Sophia adalah sebuah robot humanoid yang dikembangkan oleh perusahaan berbasis di Hong Kong, Hanson Robotics. Robot tersebut dirancang untuk memberikan jawaban berbagai pertanyaan dan telah "diwawancara" di seluruh dunia. Pada Oktober 2017, robot tersebut menjadi warga negara Arab Saudi. Sophia adalah robot pertama yang meraih kewarganegaraan dari sebuah negara.
Sejarah
Sophia diaktifkan pada tanggal 19 April 2015.[1] Robot ini terinspirasi dari aktris Audrey Hepburn,[2] dan dikenal karena penampilan dan perilaku manusia seperti varian-varian robot sebelumnya. Menurut orang yang merancangnya, David Hanson, Sophia menggunakan kecerdasan buatan, pengolahan data visual dan pengenalan wajah. Sophia juga meniru gerak tubuh manusia dan ekspresi wajah serta mampu menjawab pertanyaan tertentu dan melakukan percakapan sederhana mengenai topik yang telah ditentukan (misalnya tentang cuaca).[3] Robot ini menggunakan teknologi pengenalan suara dari Alphabet Inc. (perusahaan induk Google) dan dirancang untuk menjadi lebih pintar dari waktu ke waktu. Perangkat lunak intelijen Sophia dirancang oleh SingularityNET.[4] Program AI menganalisis percakapan dan mengekstrak data yang memungkinkannya memperbaiki tanggapan di masa depan.[5]

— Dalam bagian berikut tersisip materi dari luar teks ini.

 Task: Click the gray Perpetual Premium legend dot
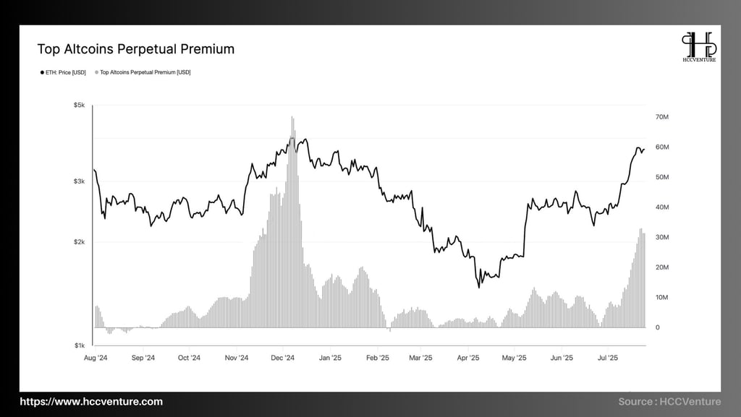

Hanson merancang Sophia untuk menjadi teman yang cocok bagi para orang tua di panti jompo, atau untuk membantu orang banyak pada acara besar atau kegiatan di taman. Ia berharap Sophia dapat berinteraksi dengan manusia lain secukupnya untuk mendapatkan keterampilan sosial.[6]
Kemampuan
Sophia secara konsep mirip dengan program komputer ELIZA, yang merupakan salah satu usaha pertama untuk menyimulasikan percakapan manusia.[7] Perangkat lunak ini telah diprogram untuk memberikan tanggapan yang telah ditulis sebelumnya terhadap pertanyaan atau frasa tertentu, seperti chatbot. Respons ini digunakan untuk menciptakan ilusi bahwa robot mampu memahami percakapan, termasuk jawaban atas pertanyaan seperti "Apakah pintu terbuka atau tertutup?"[8] Informasi dibagi dalam jaringan awan yang memungkinkan masukan dan tanggapan untuk dianalisis dengan teknologi blockchain.[9]
Peristiwa
Sophia telah diwawancarai dengan cara yang sama seperti manusia, dan melakukan percakapan dengan pembawa acara. Beberapa jawabannya saat ditanya tidak masuk akal, sementara yang lainnya mengesankan, seperti diskusi panjang dengan Charlie Rose di acara 60 Minutes.[5] Dalam sebuah kesempatan untuk CNBC, ketika pewawancara mengungkapkan kekhawatiran tentang perilaku robot, Sophia bercanda bahwa dia "terlalu banyak membaca karya Elon Musk, dan terlalu banyak menonton film Hollywood".[10] Musk berkicau di Twitter bahwa Sophia bisa menonton The Godfather dan menyarankan "apa yang terburuk yang bisa terjadi?"[2] Kepala editor Business Insider Britania Raya, Jim Edwards, mewawancarai Sophia, dan meskipun jawabannya "tidak terlalu mengerikan", dia memperkirakan itu adalah langkah menuju "percakapan kecerdasan buatan" yang lebih baik.[11]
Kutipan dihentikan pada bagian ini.